Information shown:
┄┄┄┄┄┄┄┄┄┄
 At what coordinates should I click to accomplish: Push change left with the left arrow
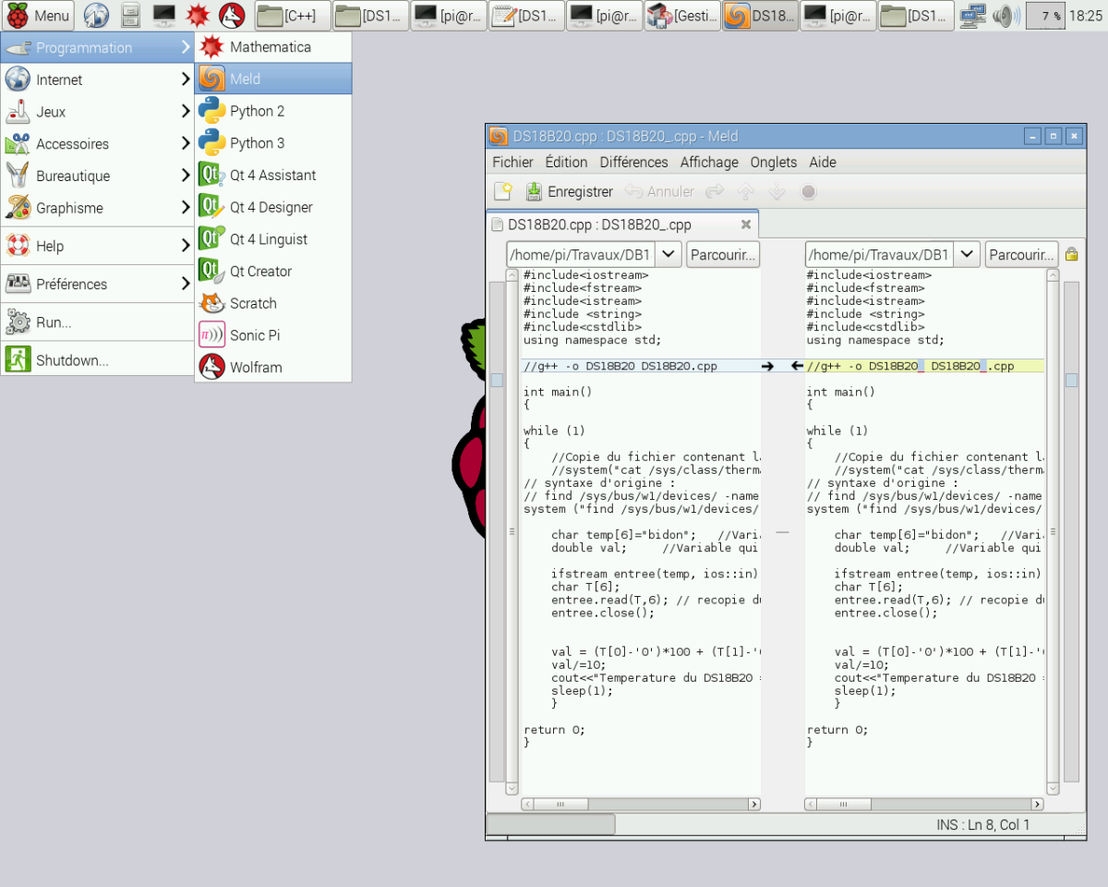[x=797, y=367]
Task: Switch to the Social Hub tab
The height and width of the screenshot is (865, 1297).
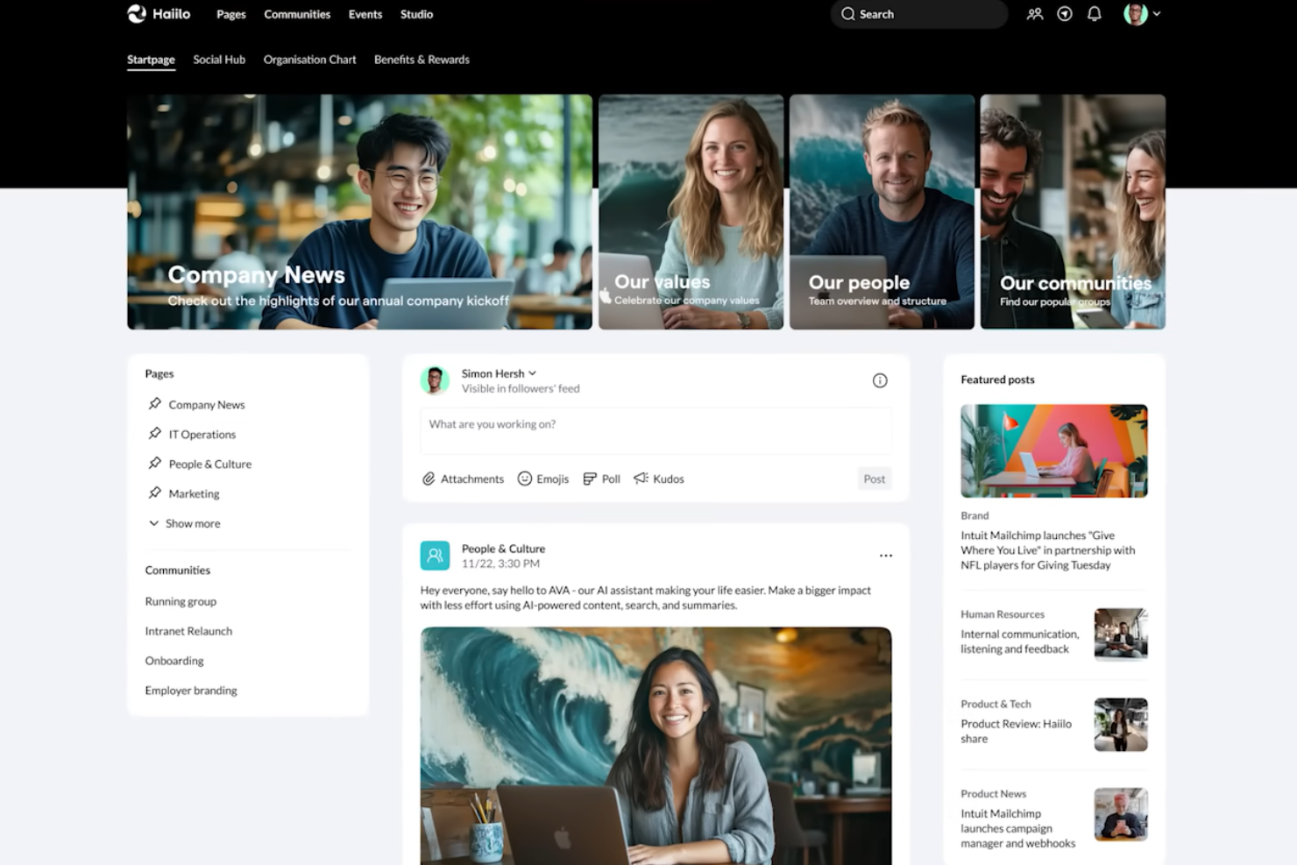Action: (x=219, y=60)
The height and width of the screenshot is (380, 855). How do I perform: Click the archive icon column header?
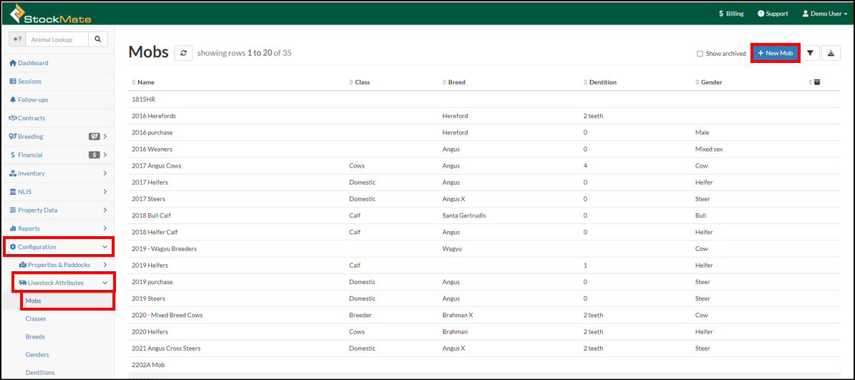point(816,82)
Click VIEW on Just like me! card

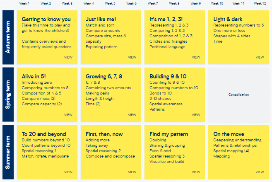click(x=132, y=57)
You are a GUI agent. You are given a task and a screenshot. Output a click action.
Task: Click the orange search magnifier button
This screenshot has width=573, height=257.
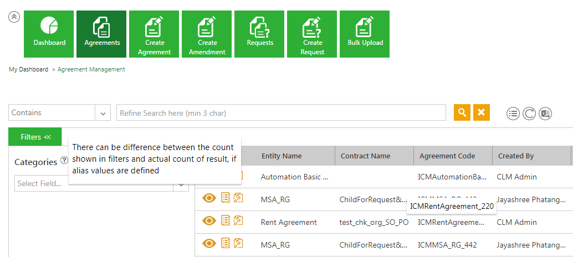click(462, 112)
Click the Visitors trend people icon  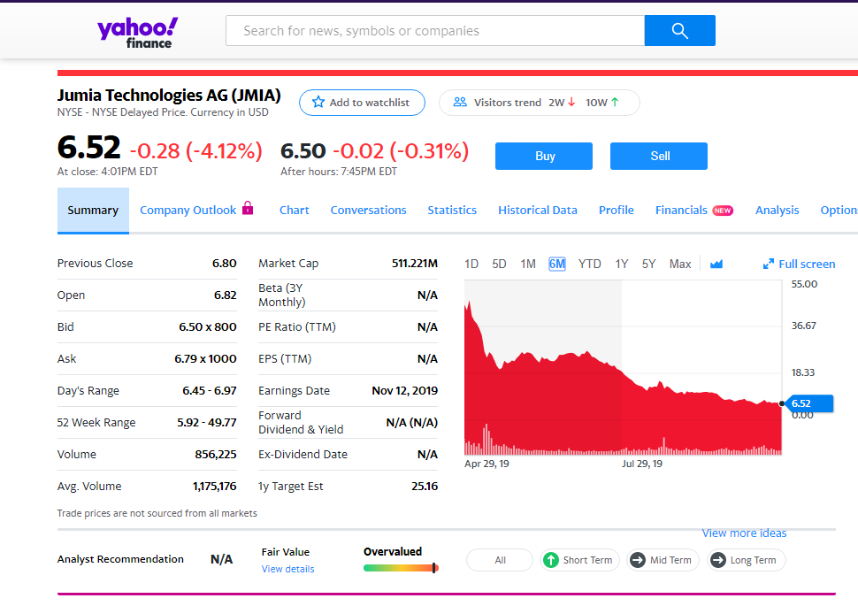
┄┄┄┄┄┄┄┄┄┄
What you are asked to do: The required result is an exact copy of the lines from the line containing "Task: Switch to the Social Hub tab" through the end of the entries, with every picture left out.

Solution:
Task: Switch to the Social Hub tab
The height and width of the screenshot is (865, 1297).
Action: (x=219, y=60)
The height and width of the screenshot is (380, 855). How do I perform: Click the archive icon column header?
point(816,82)
Click VIEW on Just like me! card

click(x=132, y=57)
You are a GUI agent. You are given a task and a screenshot. Output a click action.
Task: Click the orange search magnifier button
This screenshot has width=573, height=257.
click(462, 112)
Click the Visitors trend people icon  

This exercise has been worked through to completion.